Distressed investors see one of the best opportunities in a generation to buy troubled U.S. real estate assets as the commercial property crash continues to roil the market. Private equity firms are already positioning to take advantage. About 64% of the $400 billion of dry powder that the industry has set aside for property investment is targeted at North America, the highest share in two decades, according to data compiled by Preqin. The fear elsewhere is that a strong U.S. bias will mean other parts of the world won’t draw the same demand, delaying the workout of troubled loans and properties there.

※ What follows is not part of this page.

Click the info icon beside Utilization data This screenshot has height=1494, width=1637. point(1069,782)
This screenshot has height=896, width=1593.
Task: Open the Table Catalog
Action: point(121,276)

PE firms want to take advantage of deep American discounts after office values fell by almost a quarter last year, more than in Europe, following the pandemic work-from-home shift. Almost $1 trillion of debt linked to commercial real estate will mature this year in the U.S., according to the Mortgage Bankers Association, and rising defaults as borrowers fail to repay will create more options for buyers of distressed assets. “Compared with the Savings & Loans crisis and 2008, we’re still in the first or second innings” when it comes to troubled assets, said Rebel Cole, a finance professor at Florida Atlantic University who also advises Oaktree Capital Management. “There’s a tsunami coming and the waters are pulling out from the beach.”
Market Overview:
- 64% of $400 billion dry powder targeted at North America.
- Office values in the U.S. fell by almost a quarter last year.
- Almost $1 trillion of CRE debt to mature this year in the U.S.
- Deep discounts attract PE firms to U.S. commercial real estate.
- Rising defaults create opportunities for distressed asset buyers.
- Global delay in workout of troubled loans due to U.S. focus.
- Monitoring the maturation of $1 trillion of CRE debt in the U.S.
- Assessing the impact of U.S. bias on global real estate recovery.
- Watching for further declines in office values and rising defaults.